Today is Wednesday, day 5 of this mission trip and day 3 of surgeries, with 20 patients already on the mend. One characteristic marking this trip has been the high number of complex surgeries involving different cancers. We are proud that our mission trip team includes some of our country's finest surgeons allowing us to offer many of the latest techniques. But our Executive Director, Juan Lorenzo, is always reminding us that our journey goes far beyond any medical labor, as we are called upon to know and love those who come to us for aid. Keeping that in mind helps us especially when faced with those cases in which our medical support on its own is ultimately not enough.
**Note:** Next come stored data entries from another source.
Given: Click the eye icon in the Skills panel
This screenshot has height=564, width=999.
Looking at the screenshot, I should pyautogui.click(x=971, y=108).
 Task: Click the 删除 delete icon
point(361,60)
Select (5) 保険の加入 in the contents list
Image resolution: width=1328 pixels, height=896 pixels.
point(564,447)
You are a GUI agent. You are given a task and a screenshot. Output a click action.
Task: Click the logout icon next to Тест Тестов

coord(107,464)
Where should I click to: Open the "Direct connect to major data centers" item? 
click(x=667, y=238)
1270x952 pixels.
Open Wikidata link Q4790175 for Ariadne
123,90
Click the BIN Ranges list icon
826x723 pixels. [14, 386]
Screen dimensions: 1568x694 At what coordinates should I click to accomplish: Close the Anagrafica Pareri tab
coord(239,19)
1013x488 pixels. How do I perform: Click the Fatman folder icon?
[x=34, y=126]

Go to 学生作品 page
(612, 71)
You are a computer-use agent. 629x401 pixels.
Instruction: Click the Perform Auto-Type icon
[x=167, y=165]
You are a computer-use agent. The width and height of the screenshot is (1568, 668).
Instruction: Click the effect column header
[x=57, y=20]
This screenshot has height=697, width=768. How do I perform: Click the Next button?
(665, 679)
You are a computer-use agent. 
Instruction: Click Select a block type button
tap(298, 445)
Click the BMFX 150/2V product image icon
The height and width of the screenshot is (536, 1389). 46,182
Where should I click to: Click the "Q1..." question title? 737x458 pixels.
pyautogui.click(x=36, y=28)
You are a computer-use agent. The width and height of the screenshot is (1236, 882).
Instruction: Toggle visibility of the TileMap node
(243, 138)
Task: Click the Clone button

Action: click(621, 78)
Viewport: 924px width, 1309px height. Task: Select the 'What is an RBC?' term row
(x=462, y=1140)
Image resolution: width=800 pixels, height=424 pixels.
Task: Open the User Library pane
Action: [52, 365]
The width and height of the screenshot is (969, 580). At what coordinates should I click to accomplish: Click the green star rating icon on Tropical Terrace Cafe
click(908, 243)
On Sunday I had snuck out to the hospital patio for a moment to clear my thoughts when a young woman approached to ask when our doctors would be seeing her mother who had been admitted for tests. I asked her name and whether she knew what her mother was here for, and she said she had "a small abdominal tumor that just needed to be taken out." I promised to check, and a short while later I was able to glance at her file, only to realize that her mother, Doña Trifonia, had been diagnosed with pancreatic cancer that had spread to several organs. Her case was being handled by pancreatic cancer specialist, Dr. Malcolm Bilimoria, and his team. When they were ready to see Trifonia, I tracked down Marlene who remained outside entertaining her toddler.
Dr. Bilimoria gently explained the situation to Marlene and her brother. He proposed a palliative surgery to allow her to eat better and minimize discomfort. The diagnosis was a complete surprise. In the following days I had to explain the situation to several of Doña Trifonia's six children because none was willing to tell the other. Trifonia speaks Quechua, with only limited Spanish, but since by now I was a familiar face, I offered to accompany her through her surgery. The medical team gave me quick lessons on how to help ease Trifonia through pre-op. Just before she drifted off to sleep, I asked her what she was thinking and she said "en mi Diosito," in her dear God. I invited her to say a prayer in Quechua, which she did with a broad smile. Her surgery went as well as anticipated, and she is now in recovery. Her 78 year old mother, who speaks only Quechua, waits with the rest of the family to see her and take her home to love and cherish her while she continues to teach her eight grandchildren her language and customs.
It wasn't until I wheeled Trifonia into recovery, while her extended family strained to catch a glimpse and looked into my eyes for reassurance, that I was unexpectedly overcome with tears myself. I was forced to duck behind the curtain to gather my composure before going out to meet with them. It had been my first time in an operating room, and I was struck by the fragility of the human body stretched out in search of healing. I was also glad that my humble presence had served to provide some comfort. To borrow the words I had heard earlier from Juan Lorenzo in response to the gratitude expressed by another family, the truth is that we are all poor and we will all someday find ourselves sick and in need of a hand.
In the meantime, the best we can do is to find the courage to make our lives a blessing.
It is late, but I can't sign off without adding a warm "Happy 8th Birthday" to my daughter, Eva, and a "hello, I love you!" to both her and my 11-year-old, Elena, both back home in Evanston. Your lives have been my greatest blessing.